### EXERCISE DESCRIPTION
The full set of entries should be repeated without a single change.

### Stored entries
──────────
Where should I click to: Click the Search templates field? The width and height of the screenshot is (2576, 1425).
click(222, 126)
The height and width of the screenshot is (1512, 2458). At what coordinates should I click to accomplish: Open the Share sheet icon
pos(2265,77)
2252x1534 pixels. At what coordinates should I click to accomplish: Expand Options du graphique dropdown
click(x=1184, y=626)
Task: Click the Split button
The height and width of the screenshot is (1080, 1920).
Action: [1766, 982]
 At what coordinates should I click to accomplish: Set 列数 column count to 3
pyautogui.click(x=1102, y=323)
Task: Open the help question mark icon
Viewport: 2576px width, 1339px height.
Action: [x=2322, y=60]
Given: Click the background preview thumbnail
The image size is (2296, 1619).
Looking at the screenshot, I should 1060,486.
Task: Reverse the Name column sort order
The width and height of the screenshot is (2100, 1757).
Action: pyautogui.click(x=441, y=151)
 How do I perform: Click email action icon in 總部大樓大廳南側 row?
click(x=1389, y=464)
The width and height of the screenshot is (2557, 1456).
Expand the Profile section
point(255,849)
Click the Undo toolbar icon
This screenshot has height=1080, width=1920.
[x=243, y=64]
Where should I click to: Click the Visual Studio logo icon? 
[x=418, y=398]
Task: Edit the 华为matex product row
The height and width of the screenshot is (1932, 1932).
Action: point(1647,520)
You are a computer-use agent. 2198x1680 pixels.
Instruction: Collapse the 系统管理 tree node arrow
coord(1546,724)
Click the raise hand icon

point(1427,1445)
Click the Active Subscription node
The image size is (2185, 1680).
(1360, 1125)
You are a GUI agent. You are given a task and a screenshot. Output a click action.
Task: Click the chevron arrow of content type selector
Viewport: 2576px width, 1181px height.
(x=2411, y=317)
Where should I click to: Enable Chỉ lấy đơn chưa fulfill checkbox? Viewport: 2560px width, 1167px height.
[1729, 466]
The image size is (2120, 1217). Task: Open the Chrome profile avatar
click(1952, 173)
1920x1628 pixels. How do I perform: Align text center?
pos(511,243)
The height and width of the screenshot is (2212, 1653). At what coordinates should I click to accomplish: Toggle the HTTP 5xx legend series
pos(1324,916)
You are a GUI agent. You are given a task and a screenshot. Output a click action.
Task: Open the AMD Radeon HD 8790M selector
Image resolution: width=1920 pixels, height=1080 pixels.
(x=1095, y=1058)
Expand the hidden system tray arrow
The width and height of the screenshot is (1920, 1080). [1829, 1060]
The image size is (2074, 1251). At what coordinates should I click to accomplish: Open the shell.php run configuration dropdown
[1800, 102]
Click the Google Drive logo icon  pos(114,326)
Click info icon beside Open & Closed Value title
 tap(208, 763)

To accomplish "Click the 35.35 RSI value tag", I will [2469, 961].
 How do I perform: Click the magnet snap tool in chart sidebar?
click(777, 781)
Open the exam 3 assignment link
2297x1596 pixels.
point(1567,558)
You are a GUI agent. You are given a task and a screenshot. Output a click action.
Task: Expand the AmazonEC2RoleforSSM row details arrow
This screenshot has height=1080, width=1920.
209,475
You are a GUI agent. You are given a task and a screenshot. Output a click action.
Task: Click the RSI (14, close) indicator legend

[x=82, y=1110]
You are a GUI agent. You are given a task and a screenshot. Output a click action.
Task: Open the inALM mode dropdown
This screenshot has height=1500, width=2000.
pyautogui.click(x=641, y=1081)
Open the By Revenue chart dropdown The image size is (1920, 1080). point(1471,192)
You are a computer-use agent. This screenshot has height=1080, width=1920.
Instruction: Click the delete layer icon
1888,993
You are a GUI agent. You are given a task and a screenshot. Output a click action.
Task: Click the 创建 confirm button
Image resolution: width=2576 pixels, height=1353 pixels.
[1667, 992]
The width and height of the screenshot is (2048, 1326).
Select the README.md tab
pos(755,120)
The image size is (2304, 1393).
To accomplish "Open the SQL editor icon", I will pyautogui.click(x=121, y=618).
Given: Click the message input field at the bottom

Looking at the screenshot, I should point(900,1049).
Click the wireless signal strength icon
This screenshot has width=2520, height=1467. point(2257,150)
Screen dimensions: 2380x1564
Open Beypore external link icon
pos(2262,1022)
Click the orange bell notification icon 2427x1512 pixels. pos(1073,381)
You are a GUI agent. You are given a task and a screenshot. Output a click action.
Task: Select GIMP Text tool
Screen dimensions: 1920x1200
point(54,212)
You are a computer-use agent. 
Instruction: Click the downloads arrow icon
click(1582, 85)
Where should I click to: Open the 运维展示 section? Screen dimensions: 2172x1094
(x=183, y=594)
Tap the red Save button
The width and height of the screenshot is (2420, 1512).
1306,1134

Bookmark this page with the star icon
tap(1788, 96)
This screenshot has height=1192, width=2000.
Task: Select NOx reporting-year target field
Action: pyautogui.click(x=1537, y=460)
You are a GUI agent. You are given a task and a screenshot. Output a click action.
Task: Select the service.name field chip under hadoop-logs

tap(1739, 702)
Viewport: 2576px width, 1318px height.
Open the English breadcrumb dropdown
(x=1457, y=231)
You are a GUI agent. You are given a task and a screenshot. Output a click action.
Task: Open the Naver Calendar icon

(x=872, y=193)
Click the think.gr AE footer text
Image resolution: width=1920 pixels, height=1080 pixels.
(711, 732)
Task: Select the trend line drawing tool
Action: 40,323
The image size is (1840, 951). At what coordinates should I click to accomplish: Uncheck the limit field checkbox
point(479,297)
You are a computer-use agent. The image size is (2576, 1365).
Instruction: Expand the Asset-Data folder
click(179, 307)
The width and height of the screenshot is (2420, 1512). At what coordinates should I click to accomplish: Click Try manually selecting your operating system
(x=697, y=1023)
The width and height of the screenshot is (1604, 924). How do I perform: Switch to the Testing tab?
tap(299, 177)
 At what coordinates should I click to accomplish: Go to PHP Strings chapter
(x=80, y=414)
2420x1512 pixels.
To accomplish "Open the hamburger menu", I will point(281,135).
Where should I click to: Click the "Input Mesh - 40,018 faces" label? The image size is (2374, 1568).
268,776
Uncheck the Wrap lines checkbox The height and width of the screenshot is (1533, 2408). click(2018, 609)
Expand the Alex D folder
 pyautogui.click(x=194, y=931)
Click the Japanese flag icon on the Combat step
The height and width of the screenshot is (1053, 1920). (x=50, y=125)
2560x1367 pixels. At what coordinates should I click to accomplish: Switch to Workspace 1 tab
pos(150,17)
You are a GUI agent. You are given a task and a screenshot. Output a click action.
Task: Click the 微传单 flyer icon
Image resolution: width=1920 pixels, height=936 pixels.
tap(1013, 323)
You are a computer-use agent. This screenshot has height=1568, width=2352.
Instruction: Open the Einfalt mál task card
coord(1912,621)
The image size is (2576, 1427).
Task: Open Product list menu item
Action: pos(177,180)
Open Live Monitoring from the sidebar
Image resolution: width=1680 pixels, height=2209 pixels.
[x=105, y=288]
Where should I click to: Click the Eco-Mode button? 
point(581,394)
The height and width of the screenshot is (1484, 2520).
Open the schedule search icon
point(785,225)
──────────
### SOLUTION TO THIS PROBLEM
Where should I click to: Click the Search templates field? The width and height of the screenshot is (2576, 1425).
click(222, 126)
The height and width of the screenshot is (1512, 2458). At what coordinates should I click to accomplish: Open the Share sheet icon
pos(2265,77)
2252x1534 pixels. At what coordinates should I click to accomplish: Expand Options du graphique dropdown
click(x=1184, y=626)
Task: Click the Split button
The height and width of the screenshot is (1080, 1920).
Action: [1766, 982]
 At what coordinates should I click to accomplish: Set 列数 column count to 3
pyautogui.click(x=1102, y=323)
Task: Open the help question mark icon
Viewport: 2576px width, 1339px height.
Action: [x=2322, y=60]
Given: Click the background preview thumbnail
The image size is (2296, 1619).
Looking at the screenshot, I should 1060,486.
Task: Reverse the Name column sort order
The width and height of the screenshot is (2100, 1757).
Action: pyautogui.click(x=441, y=151)
 How do I perform: Click email action icon in 總部大樓大廳南側 row?
click(x=1389, y=464)
The width and height of the screenshot is (2557, 1456).
Expand the Profile section
point(255,849)
Click the Undo toolbar icon
This screenshot has height=1080, width=1920.
[x=243, y=64]
Where should I click to: Click the Visual Studio logo icon? 
[x=418, y=398]
Task: Edit the 华为matex product row
The height and width of the screenshot is (1932, 1932).
Action: point(1647,520)
You are a computer-use agent. 2198x1680 pixels.
Instruction: Collapse the 系统管理 tree node arrow
coord(1546,724)
Click the raise hand icon

point(1427,1445)
Click the Active Subscription node
The image size is (2185, 1680).
(1360, 1125)
You are a GUI agent. You are given a task and a screenshot. Output a click action.
Task: Click the chevron arrow of content type selector
Viewport: 2576px width, 1181px height.
(x=2411, y=317)
Where should I click to: Enable Chỉ lấy đơn chưa fulfill checkbox? Viewport: 2560px width, 1167px height.
[1729, 466]
The image size is (2120, 1217). Task: Open the Chrome profile avatar
click(1952, 173)
1920x1628 pixels. How do I perform: Align text center?
pos(511,243)
The height and width of the screenshot is (2212, 1653). At what coordinates should I click to accomplish: Toggle the HTTP 5xx legend series
pos(1324,916)
You are a GUI agent. You are given a task and a screenshot. Output a click action.
Task: Open the AMD Radeon HD 8790M selector
Image resolution: width=1920 pixels, height=1080 pixels.
(x=1095, y=1058)
Expand the hidden system tray arrow
The width and height of the screenshot is (1920, 1080). [1829, 1060]
The image size is (2074, 1251). At what coordinates should I click to accomplish: Open the shell.php run configuration dropdown
[1800, 102]
Click the Google Drive logo icon  pos(114,326)
Click info icon beside Open & Closed Value title
 tap(208, 763)

To accomplish "Click the 35.35 RSI value tag", I will [2469, 961].
 How do I perform: Click the magnet snap tool in chart sidebar?
click(777, 781)
Open the exam 3 assignment link
2297x1596 pixels.
point(1567,558)
You are a GUI agent. You are given a task and a screenshot. Output a click action.
Task: Expand the AmazonEC2RoleforSSM row details arrow
This screenshot has height=1080, width=1920.
209,475
You are a GUI agent. You are given a task and a screenshot. Output a click action.
Task: Click the RSI (14, close) indicator legend

[x=82, y=1110]
You are a GUI agent. You are given a task and a screenshot. Output a click action.
Task: Open the inALM mode dropdown
This screenshot has height=1500, width=2000.
pyautogui.click(x=641, y=1081)
Open the By Revenue chart dropdown The image size is (1920, 1080). point(1471,192)
You are a computer-use agent. This screenshot has height=1080, width=1920.
Instruction: Click the delete layer icon
1888,993
You are a GUI agent. You are given a task and a screenshot. Output a click action.
Task: Click the 创建 confirm button
Image resolution: width=2576 pixels, height=1353 pixels.
[1667, 992]
The width and height of the screenshot is (2048, 1326).
Select the README.md tab
pos(755,120)
The image size is (2304, 1393).
To accomplish "Open the SQL editor icon", I will pyautogui.click(x=121, y=618).
Given: Click the message input field at the bottom

Looking at the screenshot, I should point(900,1049).
Click the wireless signal strength icon
This screenshot has width=2520, height=1467. point(2257,150)
Screen dimensions: 2380x1564
Open Beypore external link icon
pos(2262,1022)
Click the orange bell notification icon 2427x1512 pixels. pos(1073,381)
You are a GUI agent. You are given a task and a screenshot. Output a click action.
Task: Select GIMP Text tool
Screen dimensions: 1920x1200
point(54,212)
You are a computer-use agent. 
Instruction: Click the downloads arrow icon
click(1582, 85)
Where should I click to: Open the 运维展示 section? Screen dimensions: 2172x1094
(x=183, y=594)
Tap the red Save button
The width and height of the screenshot is (2420, 1512).
1306,1134

Bookmark this page with the star icon
tap(1788, 96)
This screenshot has height=1192, width=2000.
Task: Select NOx reporting-year target field
Action: pyautogui.click(x=1537, y=460)
You are a GUI agent. You are given a task and a screenshot. Output a click action.
Task: Select the service.name field chip under hadoop-logs

tap(1739, 702)
Viewport: 2576px width, 1318px height.
Open the English breadcrumb dropdown
(x=1457, y=231)
You are a GUI agent. You are given a task and a screenshot. Output a click action.
Task: Open the Naver Calendar icon

(x=872, y=193)
Click the think.gr AE footer text
Image resolution: width=1920 pixels, height=1080 pixels.
(711, 732)
Task: Select the trend line drawing tool
Action: 40,323
The image size is (1840, 951). At what coordinates should I click to accomplish: Uncheck the limit field checkbox
point(479,297)
You are a computer-use agent. The image size is (2576, 1365).
Instruction: Expand the Asset-Data folder
click(179, 307)
The width and height of the screenshot is (2420, 1512). At what coordinates should I click to accomplish: Click Try manually selecting your operating system
(x=697, y=1023)
The width and height of the screenshot is (1604, 924). How do I perform: Switch to the Testing tab?
tap(299, 177)
 At what coordinates should I click to accomplish: Go to PHP Strings chapter
(x=80, y=414)
2420x1512 pixels.
To accomplish "Open the hamburger menu", I will point(281,135).
Where should I click to: Click the "Input Mesh - 40,018 faces" label? The image size is (2374, 1568).
268,776
Uncheck the Wrap lines checkbox The height and width of the screenshot is (1533, 2408). click(2018, 609)
Expand the Alex D folder
 pyautogui.click(x=194, y=931)
Click the Japanese flag icon on the Combat step
The height and width of the screenshot is (1053, 1920). (x=50, y=125)
2560x1367 pixels. At what coordinates should I click to accomplish: Switch to Workspace 1 tab
pos(150,17)
You are a GUI agent. You are given a task and a screenshot. Output a click action.
Task: Click the 微传单 flyer icon
Image resolution: width=1920 pixels, height=936 pixels.
tap(1013, 323)
You are a computer-use agent. This screenshot has height=1568, width=2352.
Instruction: Open the Einfalt mál task card
coord(1912,621)
The image size is (2576, 1427).
Task: Open Product list menu item
Action: pos(177,180)
Open Live Monitoring from the sidebar
Image resolution: width=1680 pixels, height=2209 pixels.
[x=105, y=288]
Where should I click to: Click the Eco-Mode button? 
point(581,394)
The height and width of the screenshot is (1484, 2520).
Open the schedule search icon
point(785,225)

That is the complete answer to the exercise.